Akusisi Tambang



Anda semua tahu bahwa disamping Freeport yang punya tambang Emas, Indonesia juga punya tambang emas di NTB. Tambang ini awalnya dimiliki oleh Rio Tinto. Newmont Nusa Tenggara mengoperasikan tambang tembaga dan emas Batu Hijau di Kepulauan Sumbawa, Indonesia, dan mempunyai kanal terhadap beberapa prospek eksplorasi dan temuan cadangan yang besar di Elang di mana semuanya termasuk di dalam Kontrak Karya yang dimiliki. Pada tahun 2015, produksi dari Batu Hijau mencapai 240 juta lbs tembaga dan 0,3 juta oz emas. Proses divestasi pertama kali dilakukan dengan pelepasan saham kepada Pemerintah Daerah NTB melalui BUMD sebesar 24% ( dari 30% yang disepakati). Pembiayaan pengambil alihan ini memakai jalur Shadow banking milik Bakrie Group dengan bagan mandatory convertible note ( MCN. )  
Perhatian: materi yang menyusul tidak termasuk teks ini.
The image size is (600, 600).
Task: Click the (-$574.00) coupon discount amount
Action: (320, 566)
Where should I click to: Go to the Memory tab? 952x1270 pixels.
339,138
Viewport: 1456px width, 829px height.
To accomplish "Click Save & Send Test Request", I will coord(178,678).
Kepemikan lebih banyak didominasi saham tambang newmont itu atas nama PT. AMMAN dimana didalamnya bukan hanya saham BUMD tetapi semua pemegang saham menyerupai 56 persen saham Newmont Mining Corporation dan Sumitomo Corporation ; dan PT Indonesia Masbaga 2,2 persen. Namun tahun 2016 diambil alih semua saham itu oleh Medco group. Kaprikornus total saham yang dikuasai oleh Medco sebesar 82,2 %, sisanya 17,8% miliki oleh PT Pukuafu Indah ( keluarga Jusuf Meruk). Dengan adanya akuisisi ini maka kewajiban Newmont untuk divestasi terjadi sesuai UU bahkan lebih besar dari ketentuan UU Minerba. Karena dalam UU tidak harus BUMN , sanggup juga BUMD atau swasta nasional.
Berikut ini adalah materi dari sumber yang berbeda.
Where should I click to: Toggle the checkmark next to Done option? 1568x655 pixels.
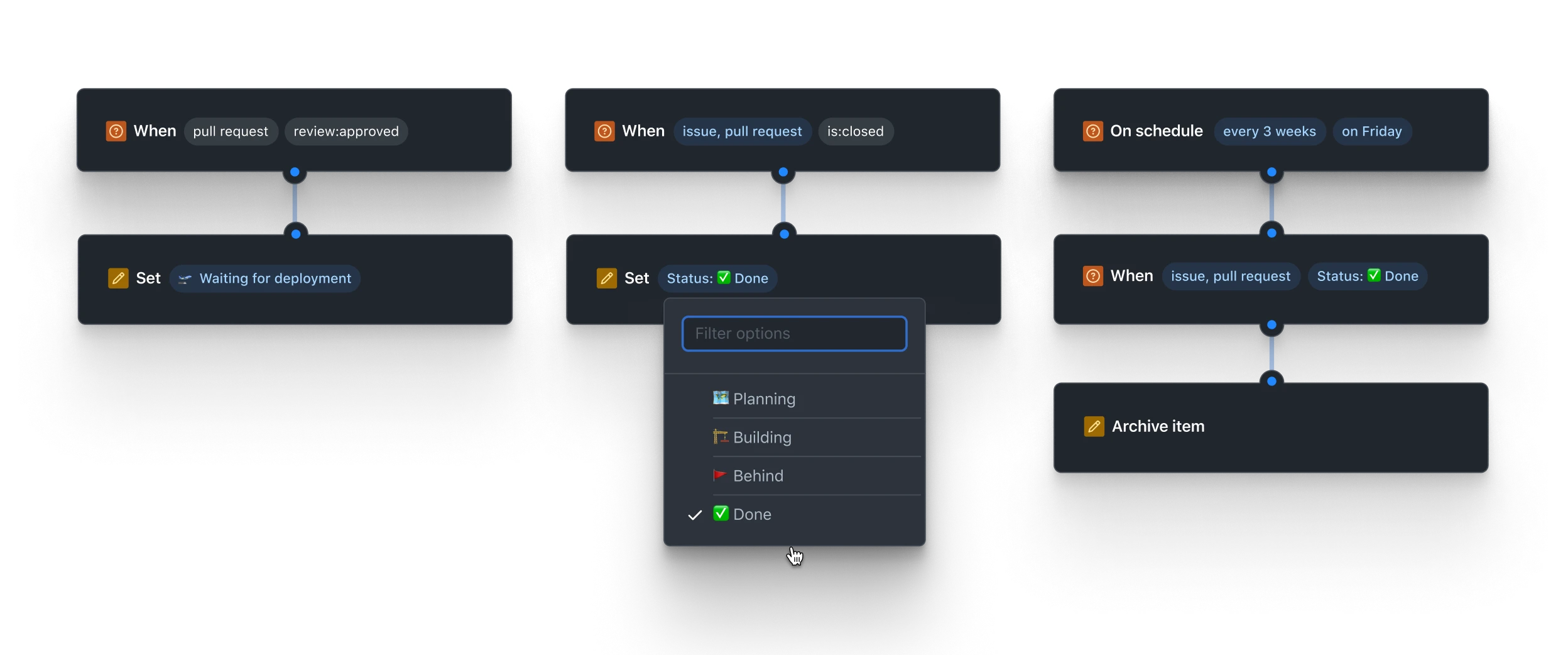(x=694, y=514)
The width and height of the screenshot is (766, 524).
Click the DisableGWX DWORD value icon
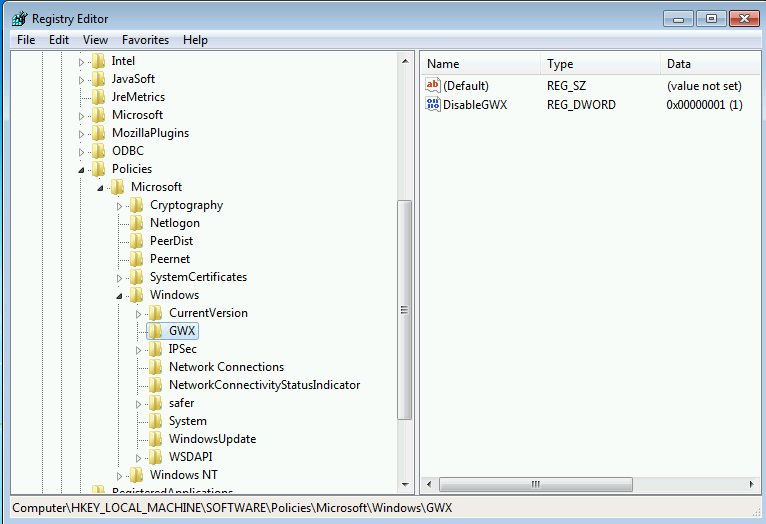433,105
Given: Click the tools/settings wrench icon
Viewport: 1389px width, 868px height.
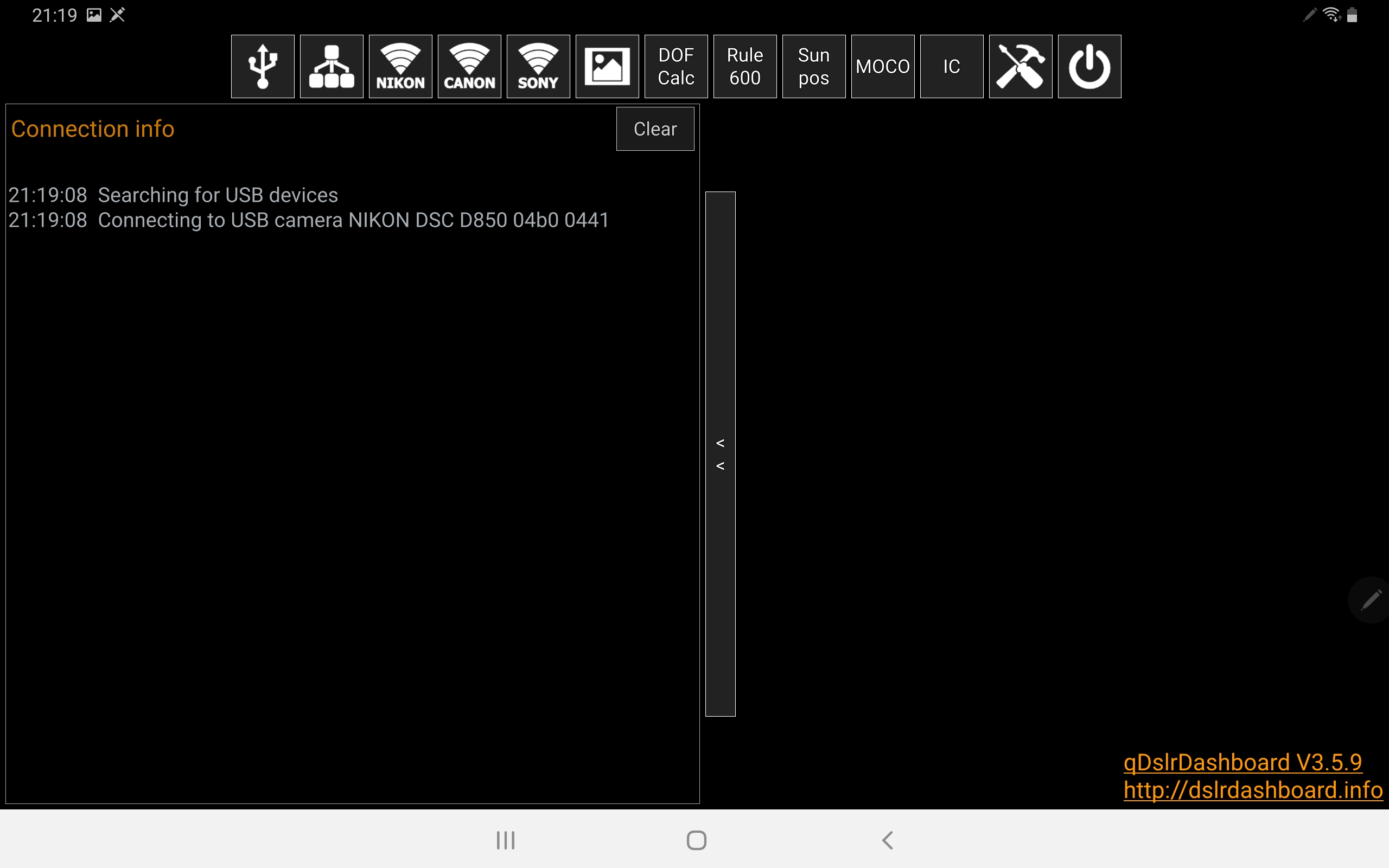Looking at the screenshot, I should [1021, 65].
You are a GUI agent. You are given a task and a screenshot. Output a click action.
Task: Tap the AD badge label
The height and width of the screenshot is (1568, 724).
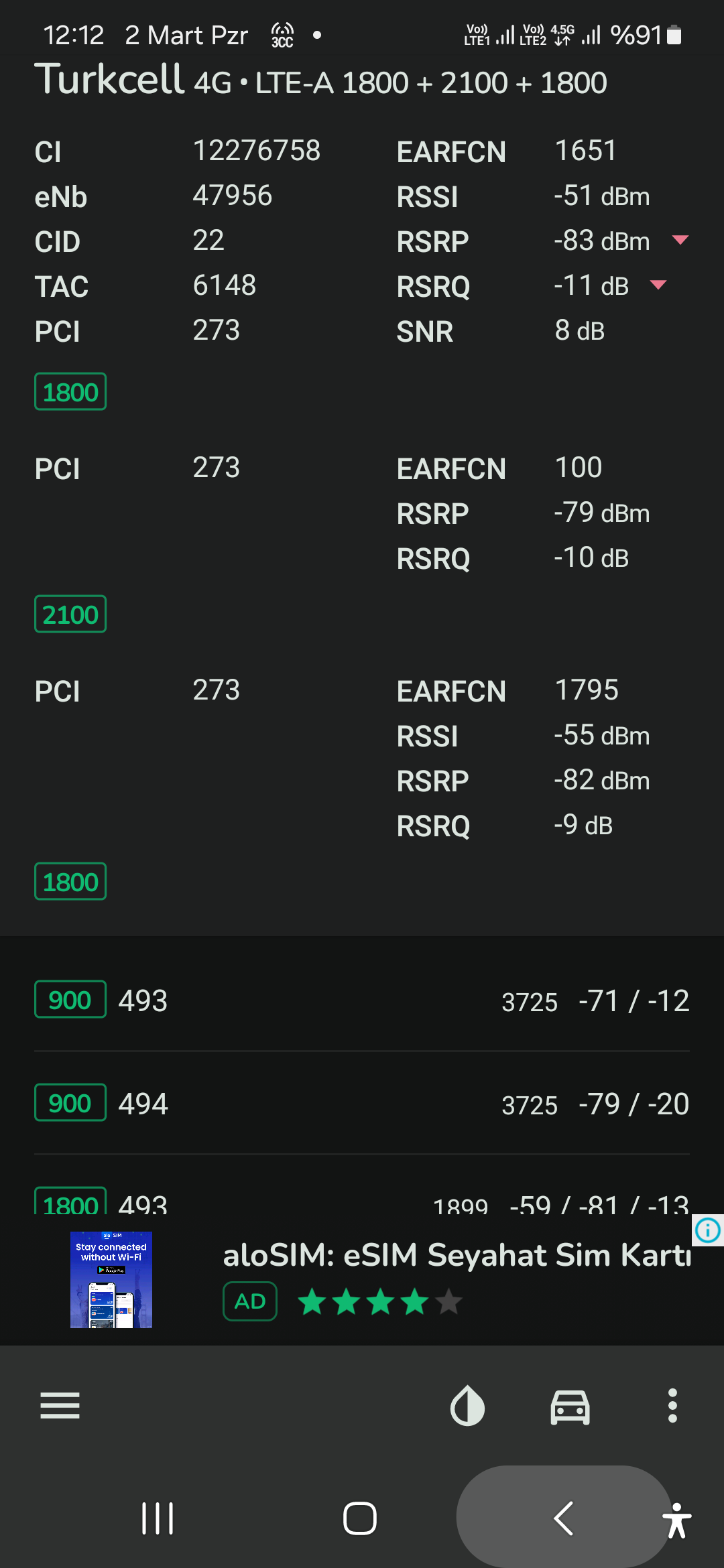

Darimana Medco mendapat uang untuk akuisisi ini? Untuk mengakuisisi Amman, Medco membutuhkan dana sebesar USD 2,6 milir atau sedikit lebih kecil dari nilai akuisisi saham Freeport melalui RIO yang sebesar USD 3,8 miliar. Medco menggandeng AP Investment dengan bagan MCN yang di fasilitasi oleh tiga bank BUMN, adalah Bank Rakyat Indonesia (BRI), Bank Negara Indonesia (BNI) dan Bank Mandiri. Ketiga bank ini bertindak sebagai channeling bank untuk transaksi penjualan MCN ke China Development Bank CDB). Kaprikornus semacam selling utang dari Bank BUMN ke China development bank. Resiko ada pada China development bank. Kaprikornus ini agresi korporat dari MEDCO yang secara bisnis dibenarkan. 
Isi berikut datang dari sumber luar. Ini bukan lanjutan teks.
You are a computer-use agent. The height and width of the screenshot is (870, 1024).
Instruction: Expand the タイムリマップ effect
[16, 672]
Tetapi yang harus anda ketahui bahwa jual beli saham pada perusahaan tambang itu biasa. Itu business as usual. Selagi anda punya financial resource , tidak sulit untuk mengambil alih. China memanfaatkan krisis global semenjak tahun 2008 untuk melaksanakan investasi di bidang tambang  emas dan nikel. Contoh Juli 2013 mengambil alih 80% saham North Parkes Mines milik Rio Tinto. Tahun 2015 , Ijin Mining Group mengambil alih 49,5 Saham Kamoa Holding ( Barbados ). Mei tahun 2016, China Moly Denum atau (SMOC) mengambilalih saham Freeport McMoran di Republik Okomo senilai 2,8 bilion USD. Tahun 2016 China Moly denum mengambil alih kepemilikan lebih banyak didominasi Tenke Cooper Project di Kongo senilai 2,65 milyar USD. Mei 2016 China Moly denum juga meng akuisisi Rio Tinto senilai USD 5,3 bilion  di Oyutoigoi Cooper Mongolia.

Bagi Indonesia dan sesuai amanah UU, perlakuan terhadap dunia perjuangan sama. TIdak ada istilah anak emas atau anak tiri. Selagi ada tekhnologi dan  modal ya silahkan ambil peluang bisnis tambang. Tetapi khusus investor abnormal harus sepakat melaksanakan divestasi sesuai UU. Soal kemana mau divestasi itu terserah. Bisa kepada BUMN atau BUMD atau kepada Swasta nasional. Mengapa ? Karena itu amanah Undang-Undang Dasar 45 pasal 33. Dalam UU Minerba , hak otonomi kawasan diakui di wilayah tambang. Pajak kawasan menyerupai pajak Bumi bangunan, Air dan retribusi lain harus bayar.  Negara juga berhak mendapat poris bagi hasil dan pajak penghasilan. Kalau itu dimiliki BUMN maka negara akan sanggup deviden tetapi tentu BUMN harus keluar uang untuk ambil saham itu.  Karena divestasi itu bukan gratis.